The 1760’s called, they want their economic policy back.
Am I the only one who’s a little tired of both major party platforms scraping the bottom of the barrel for economic theories that’ve been disproven since before we were born?
I’m a libertarian. A deep, cynical, state-is-obsolete libertarian who finds his views overlapping heavily with conservative thought and Republican politics. That’s why it irks me that this election cycle has made abundantly clear that there is no home for hands-off economics in the major party system.
From the days of Saint Ronald Reagan, the Republican Party has been billing itself as the bastion of laissez faire fiscal restraint. If you let the market correct itself, the employers create jobs and everyone prospers. Fair.
But what is this year’s Republican standard bearer saying about the economy? Why, he’s promising to restrict international trade, of course. Donald J. Trump’s entire economic appeal from the early pre-primary days has been nothing but recycled Mercantilism.
Mercantilism is an economic theory fresh from the colonial era in which governments restrict international trade in order to bolster domestic manufacturing at all costs. Imports bad. Exports good. The only problem with this model is that, when everyone does it, there’s no one left to trade with.
So, in conventional Eighteenth Century wisdom, the crown heads of Europe proceeded to send armies across the seven seas to impose civilization on the barbarians while conveniently protecting their own economic interests.
Sound familiar?
Mercantilism, with its built in incentives to maintain colonial empires through war and trade restrictions, laid the foundation of so much of the disaster that is modern post-colonial geopolitics. The atrocities borne of policies justified by its good intentions are far from over.
This is why, and rightly so, the modern free market theory is so famously attributed to a name you may have heard in conservative circles: Adam Smith.
Adam Smith’s Wealth of Nations, published in 1776, is a signature classic of anti-statist thought. He posited the invisible hand theory of the market, whereby people will naturally negotiate and arrange the most beneficial economic decisions not by force, but by their own free will. The Wealth of Nations led virtually to the end of Mercantilism in Europe.
But alas, leave it to shallow political catch phrases to win the hearts of public opinion
Fast forward a few decades into America’s new-found liberty to experiment in its own economic ideas.
Frederic Bastiat, another name you’ll hear all over the Republican intellectual community, had something to say about American protectionism. Most famous for writing the Law, this French libertarian also expressed some optimism in America’s future, but with two reservations.
- Slavery
- Protective tariffs
Wow.
Slavery and tariffs were, in the humble opinion of this libertarian icon, the two great threats to the future of American liberty. As an unbiased foreign observer, he had no qualms including one policy favored by the south and one favored by the north, though both violated (to admittedly very different degrees) the universal law of human freedom.
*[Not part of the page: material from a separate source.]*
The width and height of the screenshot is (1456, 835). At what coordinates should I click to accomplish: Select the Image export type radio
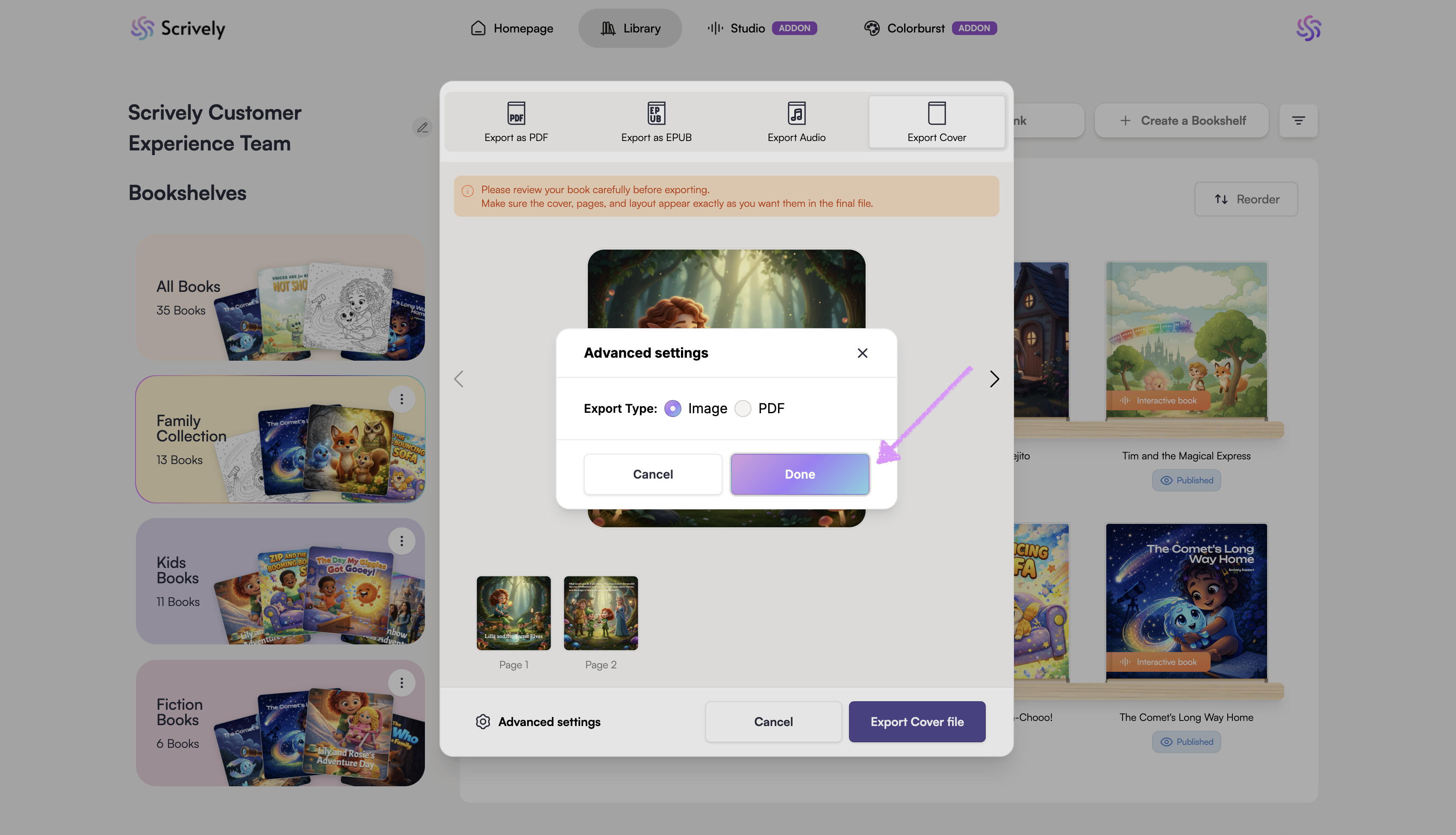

Bastiat warned that we could be free if we figured out a resolution to these two problems. We fixed slavery, but we’re still sort of working on the protectionism thing.
So when a Republican free market wannabe tells you they want government out of the economy, just ask them whether they really mean that, or if that just applies when it’s politically convenient like Mr. Trump seems to think.
Ron Paul https://www.youtube.com/watch?v=pF04cqn1bzo
People suppose government can impose order. It can – sort of, for a while – but order might not be what ANYONE wants insofar as allowing (all) people to feed, shelter, clothe and entertain each other as well as they can/could.
Besides that, there’s YOUR order, THEIR order, and MY order. They’re all repressive. Freedom allows us to work things out. Government prevents that.